Directions:
Provide the number of lines below containing the word "Home", without any other words.

Recorded information:

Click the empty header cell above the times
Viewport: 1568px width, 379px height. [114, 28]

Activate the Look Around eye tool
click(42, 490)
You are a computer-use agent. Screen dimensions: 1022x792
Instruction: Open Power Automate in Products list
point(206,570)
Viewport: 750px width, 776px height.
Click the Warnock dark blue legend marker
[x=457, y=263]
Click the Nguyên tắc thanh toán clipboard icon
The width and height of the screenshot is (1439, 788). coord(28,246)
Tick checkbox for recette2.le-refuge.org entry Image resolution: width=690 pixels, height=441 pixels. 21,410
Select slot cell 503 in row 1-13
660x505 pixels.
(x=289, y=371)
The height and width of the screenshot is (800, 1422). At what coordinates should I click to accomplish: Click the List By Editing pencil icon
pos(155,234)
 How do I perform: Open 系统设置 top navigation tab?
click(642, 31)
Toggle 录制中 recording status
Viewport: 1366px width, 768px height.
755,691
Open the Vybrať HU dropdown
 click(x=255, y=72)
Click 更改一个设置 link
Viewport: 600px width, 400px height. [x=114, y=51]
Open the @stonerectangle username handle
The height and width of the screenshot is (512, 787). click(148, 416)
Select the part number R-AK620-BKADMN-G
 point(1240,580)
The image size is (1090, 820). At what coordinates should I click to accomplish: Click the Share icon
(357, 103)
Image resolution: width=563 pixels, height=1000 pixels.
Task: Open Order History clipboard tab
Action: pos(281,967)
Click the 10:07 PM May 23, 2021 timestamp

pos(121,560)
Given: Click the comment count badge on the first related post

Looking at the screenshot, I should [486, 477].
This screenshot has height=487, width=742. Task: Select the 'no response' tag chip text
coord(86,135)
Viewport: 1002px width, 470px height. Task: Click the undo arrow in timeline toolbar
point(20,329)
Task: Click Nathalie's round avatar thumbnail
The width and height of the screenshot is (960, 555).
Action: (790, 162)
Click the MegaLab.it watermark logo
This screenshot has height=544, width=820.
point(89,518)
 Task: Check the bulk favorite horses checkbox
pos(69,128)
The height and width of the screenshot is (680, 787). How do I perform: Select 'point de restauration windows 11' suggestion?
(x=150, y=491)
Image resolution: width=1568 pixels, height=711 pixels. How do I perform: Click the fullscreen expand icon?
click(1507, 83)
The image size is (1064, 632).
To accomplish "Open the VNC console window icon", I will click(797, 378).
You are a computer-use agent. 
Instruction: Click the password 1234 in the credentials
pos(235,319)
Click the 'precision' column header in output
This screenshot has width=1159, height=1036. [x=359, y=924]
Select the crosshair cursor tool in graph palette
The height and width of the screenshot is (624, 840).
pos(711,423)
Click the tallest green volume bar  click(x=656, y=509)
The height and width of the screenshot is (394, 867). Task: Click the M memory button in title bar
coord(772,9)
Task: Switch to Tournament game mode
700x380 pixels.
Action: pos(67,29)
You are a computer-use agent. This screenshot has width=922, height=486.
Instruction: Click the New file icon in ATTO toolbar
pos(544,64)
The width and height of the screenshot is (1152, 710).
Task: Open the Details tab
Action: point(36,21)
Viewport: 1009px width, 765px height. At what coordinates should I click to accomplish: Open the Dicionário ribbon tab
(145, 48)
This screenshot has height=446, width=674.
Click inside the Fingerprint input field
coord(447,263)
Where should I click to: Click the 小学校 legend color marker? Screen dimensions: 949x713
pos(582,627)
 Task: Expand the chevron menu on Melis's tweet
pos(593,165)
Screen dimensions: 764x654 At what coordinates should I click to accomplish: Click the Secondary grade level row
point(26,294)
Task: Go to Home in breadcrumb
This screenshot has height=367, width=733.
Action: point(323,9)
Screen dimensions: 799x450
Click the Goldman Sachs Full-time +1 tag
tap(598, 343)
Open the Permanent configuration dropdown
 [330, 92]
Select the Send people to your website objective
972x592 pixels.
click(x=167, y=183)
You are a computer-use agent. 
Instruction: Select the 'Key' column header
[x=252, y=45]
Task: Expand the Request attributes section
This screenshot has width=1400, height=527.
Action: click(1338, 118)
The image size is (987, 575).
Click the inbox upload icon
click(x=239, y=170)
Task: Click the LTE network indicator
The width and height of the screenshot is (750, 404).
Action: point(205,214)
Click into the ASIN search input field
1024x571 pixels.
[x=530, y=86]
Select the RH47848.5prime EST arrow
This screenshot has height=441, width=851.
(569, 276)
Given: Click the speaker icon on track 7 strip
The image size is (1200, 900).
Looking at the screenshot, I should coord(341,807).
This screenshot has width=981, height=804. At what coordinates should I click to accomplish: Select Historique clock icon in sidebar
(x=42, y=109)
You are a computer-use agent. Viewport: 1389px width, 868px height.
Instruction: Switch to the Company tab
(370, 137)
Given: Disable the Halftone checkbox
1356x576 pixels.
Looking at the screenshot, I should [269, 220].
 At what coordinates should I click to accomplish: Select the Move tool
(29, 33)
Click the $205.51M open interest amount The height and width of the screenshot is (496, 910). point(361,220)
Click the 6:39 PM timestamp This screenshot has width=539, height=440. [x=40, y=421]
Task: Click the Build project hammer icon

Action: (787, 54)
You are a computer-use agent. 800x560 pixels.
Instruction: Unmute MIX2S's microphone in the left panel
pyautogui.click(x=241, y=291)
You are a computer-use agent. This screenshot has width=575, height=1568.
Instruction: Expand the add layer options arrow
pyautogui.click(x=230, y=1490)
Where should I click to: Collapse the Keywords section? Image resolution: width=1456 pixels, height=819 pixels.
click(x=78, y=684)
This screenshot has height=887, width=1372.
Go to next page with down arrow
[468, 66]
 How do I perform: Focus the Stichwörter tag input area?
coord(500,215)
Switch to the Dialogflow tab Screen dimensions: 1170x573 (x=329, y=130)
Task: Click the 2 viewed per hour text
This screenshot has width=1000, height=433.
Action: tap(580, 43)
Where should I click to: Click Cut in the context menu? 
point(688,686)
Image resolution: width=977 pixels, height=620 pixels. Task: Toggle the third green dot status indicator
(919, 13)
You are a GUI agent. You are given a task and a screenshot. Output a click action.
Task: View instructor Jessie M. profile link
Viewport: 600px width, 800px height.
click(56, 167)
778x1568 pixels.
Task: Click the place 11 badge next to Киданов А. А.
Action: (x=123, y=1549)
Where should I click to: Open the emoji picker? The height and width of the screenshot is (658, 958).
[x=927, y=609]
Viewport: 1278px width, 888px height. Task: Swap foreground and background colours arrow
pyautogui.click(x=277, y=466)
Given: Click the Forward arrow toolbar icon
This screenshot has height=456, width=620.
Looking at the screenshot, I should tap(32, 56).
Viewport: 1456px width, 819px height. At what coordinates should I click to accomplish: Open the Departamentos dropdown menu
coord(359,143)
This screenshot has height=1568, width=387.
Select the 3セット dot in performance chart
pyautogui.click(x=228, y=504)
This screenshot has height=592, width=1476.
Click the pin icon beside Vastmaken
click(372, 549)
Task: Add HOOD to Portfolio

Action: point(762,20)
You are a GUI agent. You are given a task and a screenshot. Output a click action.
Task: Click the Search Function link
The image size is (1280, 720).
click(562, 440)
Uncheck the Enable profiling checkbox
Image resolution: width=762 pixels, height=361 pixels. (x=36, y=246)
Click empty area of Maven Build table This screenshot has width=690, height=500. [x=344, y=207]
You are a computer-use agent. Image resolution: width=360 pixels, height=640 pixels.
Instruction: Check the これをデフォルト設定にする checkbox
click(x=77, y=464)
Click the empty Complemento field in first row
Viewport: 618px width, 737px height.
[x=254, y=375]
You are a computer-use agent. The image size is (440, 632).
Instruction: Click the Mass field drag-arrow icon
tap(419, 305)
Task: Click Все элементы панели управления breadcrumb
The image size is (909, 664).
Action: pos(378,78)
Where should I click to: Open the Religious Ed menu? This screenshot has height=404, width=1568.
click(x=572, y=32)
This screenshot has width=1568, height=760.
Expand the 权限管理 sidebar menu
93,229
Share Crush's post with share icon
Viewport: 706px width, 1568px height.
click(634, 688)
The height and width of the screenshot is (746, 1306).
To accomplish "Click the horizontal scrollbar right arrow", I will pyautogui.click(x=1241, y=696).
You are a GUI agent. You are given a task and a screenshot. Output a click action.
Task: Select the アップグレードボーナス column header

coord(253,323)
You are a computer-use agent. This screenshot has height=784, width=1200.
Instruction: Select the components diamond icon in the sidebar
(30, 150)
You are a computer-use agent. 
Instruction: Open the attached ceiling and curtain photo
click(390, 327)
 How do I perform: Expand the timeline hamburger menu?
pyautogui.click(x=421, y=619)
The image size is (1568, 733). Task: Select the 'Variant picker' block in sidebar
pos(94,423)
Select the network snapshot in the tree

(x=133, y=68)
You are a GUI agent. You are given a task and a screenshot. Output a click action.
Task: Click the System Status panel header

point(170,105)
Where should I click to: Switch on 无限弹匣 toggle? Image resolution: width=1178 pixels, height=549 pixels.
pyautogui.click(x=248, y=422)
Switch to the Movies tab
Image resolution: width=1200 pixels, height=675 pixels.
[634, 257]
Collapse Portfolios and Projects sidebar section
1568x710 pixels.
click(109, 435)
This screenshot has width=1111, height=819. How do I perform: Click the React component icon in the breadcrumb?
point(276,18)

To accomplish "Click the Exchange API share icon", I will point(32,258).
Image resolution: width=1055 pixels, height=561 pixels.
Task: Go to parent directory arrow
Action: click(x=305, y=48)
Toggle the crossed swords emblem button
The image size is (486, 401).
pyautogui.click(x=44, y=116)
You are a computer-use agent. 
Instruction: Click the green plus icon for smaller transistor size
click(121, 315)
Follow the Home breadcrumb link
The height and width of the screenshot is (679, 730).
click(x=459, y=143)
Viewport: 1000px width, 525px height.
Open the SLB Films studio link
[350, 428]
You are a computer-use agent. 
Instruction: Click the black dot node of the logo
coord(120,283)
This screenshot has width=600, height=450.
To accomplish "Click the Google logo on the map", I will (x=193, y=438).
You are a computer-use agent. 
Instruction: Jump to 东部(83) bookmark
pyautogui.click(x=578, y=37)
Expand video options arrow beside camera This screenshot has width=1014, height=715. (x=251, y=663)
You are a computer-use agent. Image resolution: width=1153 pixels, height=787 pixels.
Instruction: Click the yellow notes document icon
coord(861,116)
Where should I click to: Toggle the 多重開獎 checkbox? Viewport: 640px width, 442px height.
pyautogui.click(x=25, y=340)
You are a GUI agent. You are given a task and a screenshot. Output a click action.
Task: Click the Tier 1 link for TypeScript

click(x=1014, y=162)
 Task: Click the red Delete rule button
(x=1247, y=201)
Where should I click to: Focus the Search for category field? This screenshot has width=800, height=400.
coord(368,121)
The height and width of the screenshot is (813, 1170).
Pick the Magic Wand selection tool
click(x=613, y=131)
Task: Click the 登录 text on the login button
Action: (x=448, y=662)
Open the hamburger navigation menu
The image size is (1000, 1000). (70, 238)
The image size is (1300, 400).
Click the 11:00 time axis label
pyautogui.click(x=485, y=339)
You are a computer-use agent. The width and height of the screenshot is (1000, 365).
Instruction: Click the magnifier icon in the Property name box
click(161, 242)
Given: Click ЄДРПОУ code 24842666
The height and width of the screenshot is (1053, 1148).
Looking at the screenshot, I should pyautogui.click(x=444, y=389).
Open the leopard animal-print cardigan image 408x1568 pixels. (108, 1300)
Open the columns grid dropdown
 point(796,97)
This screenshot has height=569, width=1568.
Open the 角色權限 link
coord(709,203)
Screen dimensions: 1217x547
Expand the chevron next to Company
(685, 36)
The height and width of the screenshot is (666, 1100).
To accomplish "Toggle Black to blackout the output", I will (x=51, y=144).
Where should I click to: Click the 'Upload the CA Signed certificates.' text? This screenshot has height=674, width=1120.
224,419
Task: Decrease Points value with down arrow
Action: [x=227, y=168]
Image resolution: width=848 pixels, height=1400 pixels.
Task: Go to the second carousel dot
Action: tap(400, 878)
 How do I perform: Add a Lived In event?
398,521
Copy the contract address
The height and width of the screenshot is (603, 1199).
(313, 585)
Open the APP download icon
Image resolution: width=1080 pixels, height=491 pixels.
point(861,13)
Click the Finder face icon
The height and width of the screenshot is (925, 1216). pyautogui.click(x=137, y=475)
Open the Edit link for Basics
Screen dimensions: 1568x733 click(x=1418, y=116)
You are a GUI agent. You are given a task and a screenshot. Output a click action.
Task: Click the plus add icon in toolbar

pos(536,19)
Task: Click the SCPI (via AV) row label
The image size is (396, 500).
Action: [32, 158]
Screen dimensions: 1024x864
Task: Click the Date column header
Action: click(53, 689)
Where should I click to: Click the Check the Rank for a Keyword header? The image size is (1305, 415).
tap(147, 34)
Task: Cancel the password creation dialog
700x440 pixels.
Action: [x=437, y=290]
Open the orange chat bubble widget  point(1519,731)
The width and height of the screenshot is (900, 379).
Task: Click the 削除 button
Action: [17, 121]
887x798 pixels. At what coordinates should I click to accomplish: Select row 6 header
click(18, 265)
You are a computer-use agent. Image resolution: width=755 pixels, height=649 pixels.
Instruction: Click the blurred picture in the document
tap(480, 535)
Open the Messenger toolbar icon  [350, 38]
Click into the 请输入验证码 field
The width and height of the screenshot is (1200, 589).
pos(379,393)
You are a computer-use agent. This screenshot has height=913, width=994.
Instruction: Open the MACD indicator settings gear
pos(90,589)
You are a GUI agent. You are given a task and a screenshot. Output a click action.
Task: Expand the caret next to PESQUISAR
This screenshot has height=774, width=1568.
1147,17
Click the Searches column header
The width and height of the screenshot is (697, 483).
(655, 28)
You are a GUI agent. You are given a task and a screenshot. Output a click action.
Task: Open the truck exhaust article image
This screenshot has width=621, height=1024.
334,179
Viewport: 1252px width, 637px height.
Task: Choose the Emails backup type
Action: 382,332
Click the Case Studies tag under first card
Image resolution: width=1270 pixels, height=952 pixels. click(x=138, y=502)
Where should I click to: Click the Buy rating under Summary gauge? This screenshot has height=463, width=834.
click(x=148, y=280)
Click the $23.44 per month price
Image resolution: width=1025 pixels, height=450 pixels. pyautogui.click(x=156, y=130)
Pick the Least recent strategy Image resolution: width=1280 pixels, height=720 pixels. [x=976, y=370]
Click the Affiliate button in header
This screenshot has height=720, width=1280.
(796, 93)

Answer to this task:
2